--- Excerpted records ---
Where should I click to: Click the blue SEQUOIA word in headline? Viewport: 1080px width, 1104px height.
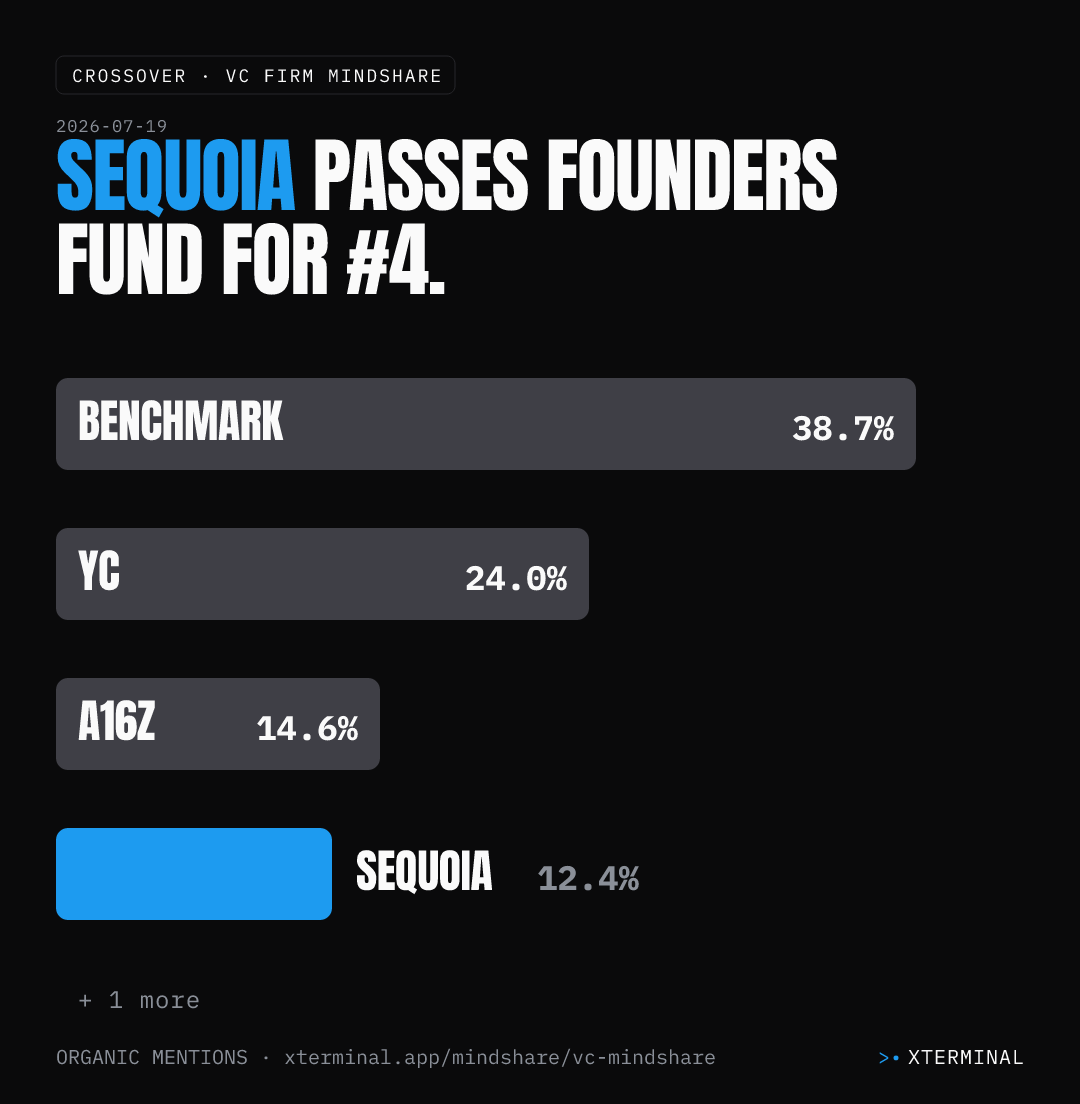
---
--- Excerpted records ---
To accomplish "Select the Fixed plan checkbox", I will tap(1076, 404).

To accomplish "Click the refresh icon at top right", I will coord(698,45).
---
--- Excerpted records ---
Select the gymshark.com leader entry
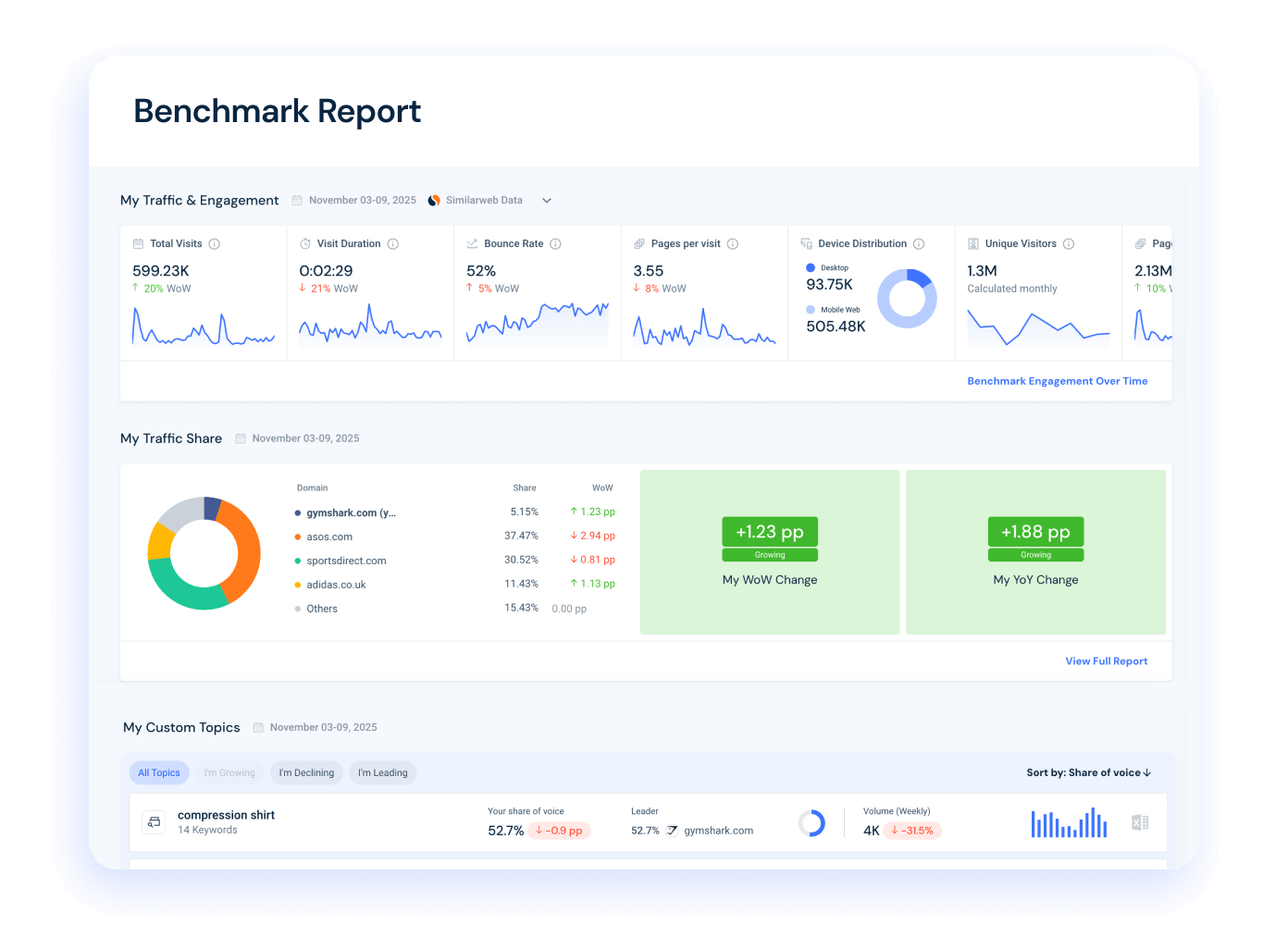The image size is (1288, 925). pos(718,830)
---
- **Exercise goal**:
State how many lines in the records above contain the word "will", giving only the number.

- **Exercise response**:
2